● **STATED PROBLEM**:
Copy out the part below that opens with the line containing "Click the AnyPorter logo icon" and closes with the line containing "tap(756, 362)", swapping "computer-use agent" for "GUI agent" and changing nothing else.

● **SUPPLIED INFORMATION**:
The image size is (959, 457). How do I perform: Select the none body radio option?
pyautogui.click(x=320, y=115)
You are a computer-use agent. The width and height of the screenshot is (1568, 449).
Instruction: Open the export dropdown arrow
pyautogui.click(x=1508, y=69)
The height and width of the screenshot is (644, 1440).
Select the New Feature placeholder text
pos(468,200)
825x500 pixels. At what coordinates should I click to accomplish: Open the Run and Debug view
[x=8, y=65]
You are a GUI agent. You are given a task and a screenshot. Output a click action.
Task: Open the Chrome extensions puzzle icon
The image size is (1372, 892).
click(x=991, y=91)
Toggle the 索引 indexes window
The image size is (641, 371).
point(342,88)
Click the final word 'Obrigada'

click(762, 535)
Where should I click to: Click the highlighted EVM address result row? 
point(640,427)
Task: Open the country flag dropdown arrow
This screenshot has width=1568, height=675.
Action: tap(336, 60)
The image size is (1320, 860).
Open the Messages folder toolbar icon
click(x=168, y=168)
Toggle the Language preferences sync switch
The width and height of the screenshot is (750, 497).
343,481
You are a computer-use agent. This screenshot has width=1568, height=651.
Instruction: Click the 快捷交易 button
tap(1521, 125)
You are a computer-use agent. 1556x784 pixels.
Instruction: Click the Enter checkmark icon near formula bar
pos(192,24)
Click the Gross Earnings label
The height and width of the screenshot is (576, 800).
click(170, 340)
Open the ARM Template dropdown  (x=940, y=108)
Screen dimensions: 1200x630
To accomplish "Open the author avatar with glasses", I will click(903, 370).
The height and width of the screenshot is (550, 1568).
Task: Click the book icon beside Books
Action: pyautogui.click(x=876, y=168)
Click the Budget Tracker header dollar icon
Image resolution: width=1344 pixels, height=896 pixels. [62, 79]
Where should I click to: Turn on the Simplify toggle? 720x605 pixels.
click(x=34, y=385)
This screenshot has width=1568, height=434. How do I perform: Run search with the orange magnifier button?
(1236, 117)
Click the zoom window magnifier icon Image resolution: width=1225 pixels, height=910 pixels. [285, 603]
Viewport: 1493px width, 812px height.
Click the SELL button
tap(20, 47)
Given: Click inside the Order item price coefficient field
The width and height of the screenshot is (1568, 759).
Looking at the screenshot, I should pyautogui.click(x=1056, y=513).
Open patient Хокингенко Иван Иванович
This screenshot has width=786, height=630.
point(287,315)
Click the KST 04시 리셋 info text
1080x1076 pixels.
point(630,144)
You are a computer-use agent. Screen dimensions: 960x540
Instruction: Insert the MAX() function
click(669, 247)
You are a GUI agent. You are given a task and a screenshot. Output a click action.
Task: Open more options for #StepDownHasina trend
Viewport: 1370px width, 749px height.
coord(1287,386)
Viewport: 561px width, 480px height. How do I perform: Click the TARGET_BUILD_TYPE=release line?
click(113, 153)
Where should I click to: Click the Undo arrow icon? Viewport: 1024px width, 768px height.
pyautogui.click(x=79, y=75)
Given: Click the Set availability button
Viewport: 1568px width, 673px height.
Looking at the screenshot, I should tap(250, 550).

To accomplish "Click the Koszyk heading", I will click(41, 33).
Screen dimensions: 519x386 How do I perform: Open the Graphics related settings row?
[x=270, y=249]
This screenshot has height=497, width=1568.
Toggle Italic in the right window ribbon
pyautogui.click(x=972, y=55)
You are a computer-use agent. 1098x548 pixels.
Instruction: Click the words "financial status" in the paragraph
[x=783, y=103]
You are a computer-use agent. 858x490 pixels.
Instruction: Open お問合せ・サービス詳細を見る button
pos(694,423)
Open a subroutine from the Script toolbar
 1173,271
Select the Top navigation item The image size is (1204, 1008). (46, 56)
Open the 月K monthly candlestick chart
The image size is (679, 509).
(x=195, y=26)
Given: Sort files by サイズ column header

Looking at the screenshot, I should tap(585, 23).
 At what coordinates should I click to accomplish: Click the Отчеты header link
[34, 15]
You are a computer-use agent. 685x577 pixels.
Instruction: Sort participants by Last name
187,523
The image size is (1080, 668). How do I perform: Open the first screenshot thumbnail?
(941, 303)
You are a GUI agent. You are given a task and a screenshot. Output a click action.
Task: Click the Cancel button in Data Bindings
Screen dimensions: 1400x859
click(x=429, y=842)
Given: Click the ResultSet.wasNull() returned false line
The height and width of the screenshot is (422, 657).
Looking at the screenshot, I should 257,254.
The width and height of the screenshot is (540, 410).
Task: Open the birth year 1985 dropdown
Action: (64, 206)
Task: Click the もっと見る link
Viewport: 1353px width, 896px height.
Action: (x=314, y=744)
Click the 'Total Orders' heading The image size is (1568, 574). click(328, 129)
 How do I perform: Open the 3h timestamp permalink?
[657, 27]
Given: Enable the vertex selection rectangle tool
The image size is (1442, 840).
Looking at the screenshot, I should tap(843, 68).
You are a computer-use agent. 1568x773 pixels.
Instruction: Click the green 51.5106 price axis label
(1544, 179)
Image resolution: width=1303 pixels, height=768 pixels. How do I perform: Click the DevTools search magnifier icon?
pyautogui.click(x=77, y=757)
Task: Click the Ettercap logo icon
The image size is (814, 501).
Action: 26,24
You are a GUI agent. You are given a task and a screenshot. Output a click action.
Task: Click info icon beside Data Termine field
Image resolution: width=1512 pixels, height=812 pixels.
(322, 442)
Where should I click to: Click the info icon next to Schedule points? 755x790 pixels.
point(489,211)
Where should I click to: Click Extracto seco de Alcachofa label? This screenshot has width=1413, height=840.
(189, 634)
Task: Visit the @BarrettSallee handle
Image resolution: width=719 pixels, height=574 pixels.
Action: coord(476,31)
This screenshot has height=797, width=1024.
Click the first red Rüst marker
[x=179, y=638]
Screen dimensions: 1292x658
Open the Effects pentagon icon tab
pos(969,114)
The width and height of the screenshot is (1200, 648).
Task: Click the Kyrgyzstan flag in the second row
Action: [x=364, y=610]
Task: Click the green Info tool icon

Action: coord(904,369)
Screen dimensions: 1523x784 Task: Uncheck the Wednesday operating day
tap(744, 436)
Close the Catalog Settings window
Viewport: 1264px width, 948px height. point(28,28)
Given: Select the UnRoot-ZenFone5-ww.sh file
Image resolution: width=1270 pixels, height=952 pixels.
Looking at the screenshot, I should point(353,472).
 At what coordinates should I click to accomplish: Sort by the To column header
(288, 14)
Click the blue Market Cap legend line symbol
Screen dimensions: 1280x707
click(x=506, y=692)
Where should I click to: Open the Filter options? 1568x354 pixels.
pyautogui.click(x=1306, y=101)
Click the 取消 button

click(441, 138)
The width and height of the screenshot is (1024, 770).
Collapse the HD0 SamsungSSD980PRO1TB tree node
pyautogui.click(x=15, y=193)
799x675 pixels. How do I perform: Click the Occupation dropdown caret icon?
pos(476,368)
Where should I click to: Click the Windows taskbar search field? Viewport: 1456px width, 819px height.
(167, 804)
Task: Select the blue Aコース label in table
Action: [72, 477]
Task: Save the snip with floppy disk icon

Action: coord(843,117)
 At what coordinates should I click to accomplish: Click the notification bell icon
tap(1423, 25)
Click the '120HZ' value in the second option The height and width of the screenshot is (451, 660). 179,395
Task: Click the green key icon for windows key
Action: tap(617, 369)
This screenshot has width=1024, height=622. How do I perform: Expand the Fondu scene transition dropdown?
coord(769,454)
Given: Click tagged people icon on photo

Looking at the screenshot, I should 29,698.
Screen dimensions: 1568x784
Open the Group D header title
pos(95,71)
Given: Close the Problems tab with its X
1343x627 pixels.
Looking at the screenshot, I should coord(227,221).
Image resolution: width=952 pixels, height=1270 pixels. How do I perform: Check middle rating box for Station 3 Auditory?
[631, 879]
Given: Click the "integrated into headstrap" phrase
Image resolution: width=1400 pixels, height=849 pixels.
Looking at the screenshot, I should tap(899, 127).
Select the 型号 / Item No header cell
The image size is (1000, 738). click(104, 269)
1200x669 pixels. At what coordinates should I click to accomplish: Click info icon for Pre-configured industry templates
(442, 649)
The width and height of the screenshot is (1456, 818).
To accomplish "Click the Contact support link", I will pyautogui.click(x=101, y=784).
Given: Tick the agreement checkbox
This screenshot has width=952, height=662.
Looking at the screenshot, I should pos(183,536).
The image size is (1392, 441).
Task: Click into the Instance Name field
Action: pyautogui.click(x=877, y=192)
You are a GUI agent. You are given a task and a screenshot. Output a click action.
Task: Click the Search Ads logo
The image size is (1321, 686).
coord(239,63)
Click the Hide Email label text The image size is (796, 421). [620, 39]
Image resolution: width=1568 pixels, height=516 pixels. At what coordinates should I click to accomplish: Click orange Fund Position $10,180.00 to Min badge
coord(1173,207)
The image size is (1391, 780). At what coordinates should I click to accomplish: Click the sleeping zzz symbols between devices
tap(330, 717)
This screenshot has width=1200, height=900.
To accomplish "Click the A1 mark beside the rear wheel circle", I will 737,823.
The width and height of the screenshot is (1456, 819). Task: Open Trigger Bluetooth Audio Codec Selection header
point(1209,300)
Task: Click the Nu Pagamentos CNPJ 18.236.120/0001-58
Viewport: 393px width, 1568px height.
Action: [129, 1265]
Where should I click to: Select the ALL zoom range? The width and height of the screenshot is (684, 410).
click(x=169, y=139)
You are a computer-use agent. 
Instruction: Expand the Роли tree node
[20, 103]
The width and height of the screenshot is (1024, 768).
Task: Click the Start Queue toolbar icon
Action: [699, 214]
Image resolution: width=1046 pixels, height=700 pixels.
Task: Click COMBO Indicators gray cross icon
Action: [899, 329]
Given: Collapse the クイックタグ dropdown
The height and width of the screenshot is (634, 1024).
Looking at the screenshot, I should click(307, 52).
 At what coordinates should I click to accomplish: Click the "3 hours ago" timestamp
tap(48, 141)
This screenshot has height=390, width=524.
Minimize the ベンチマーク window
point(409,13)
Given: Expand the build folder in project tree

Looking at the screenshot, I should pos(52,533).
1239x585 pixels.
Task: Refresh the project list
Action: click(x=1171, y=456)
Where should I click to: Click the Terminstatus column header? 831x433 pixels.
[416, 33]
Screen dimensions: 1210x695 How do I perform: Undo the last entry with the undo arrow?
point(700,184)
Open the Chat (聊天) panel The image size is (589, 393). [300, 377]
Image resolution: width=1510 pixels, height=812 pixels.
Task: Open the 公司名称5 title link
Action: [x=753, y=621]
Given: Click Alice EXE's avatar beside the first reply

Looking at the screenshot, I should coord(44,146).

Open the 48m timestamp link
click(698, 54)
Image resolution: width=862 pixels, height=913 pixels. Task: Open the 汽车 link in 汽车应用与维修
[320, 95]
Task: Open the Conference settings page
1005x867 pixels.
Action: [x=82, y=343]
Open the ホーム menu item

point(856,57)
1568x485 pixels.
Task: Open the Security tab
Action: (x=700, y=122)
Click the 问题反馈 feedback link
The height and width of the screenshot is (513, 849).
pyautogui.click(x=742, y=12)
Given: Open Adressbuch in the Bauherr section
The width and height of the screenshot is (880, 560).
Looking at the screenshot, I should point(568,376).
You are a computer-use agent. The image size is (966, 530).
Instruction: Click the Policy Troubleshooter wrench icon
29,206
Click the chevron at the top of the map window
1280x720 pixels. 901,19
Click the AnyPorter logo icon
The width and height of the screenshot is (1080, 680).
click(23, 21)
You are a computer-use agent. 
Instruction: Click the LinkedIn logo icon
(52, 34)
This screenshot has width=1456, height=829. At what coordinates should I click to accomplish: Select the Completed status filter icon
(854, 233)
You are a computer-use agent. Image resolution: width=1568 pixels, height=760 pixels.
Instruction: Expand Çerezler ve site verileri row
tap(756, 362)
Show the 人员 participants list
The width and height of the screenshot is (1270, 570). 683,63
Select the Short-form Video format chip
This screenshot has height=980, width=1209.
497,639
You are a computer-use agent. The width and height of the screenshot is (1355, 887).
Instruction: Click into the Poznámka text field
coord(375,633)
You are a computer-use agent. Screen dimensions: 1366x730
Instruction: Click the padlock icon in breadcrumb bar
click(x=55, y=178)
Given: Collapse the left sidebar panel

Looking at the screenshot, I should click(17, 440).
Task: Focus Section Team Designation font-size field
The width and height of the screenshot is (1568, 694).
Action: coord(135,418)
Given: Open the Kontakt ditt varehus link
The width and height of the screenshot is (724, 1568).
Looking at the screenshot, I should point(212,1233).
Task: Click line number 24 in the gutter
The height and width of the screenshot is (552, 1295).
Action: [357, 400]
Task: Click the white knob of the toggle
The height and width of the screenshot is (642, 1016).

● **RIGHT ANSWER**:
Click the AnyPorter logo icon
The width and height of the screenshot is (1080, 680).
click(23, 21)
You are a GUI agent. 
Instruction: Click the LinkedIn logo icon
(52, 34)
This screenshot has width=1456, height=829. At what coordinates should I click to accomplish: Select the Completed status filter icon
(854, 233)
You are a GUI agent. Image resolution: width=1568 pixels, height=760 pixels.
Instruction: Expand Çerezler ve site verileri row
tap(756, 362)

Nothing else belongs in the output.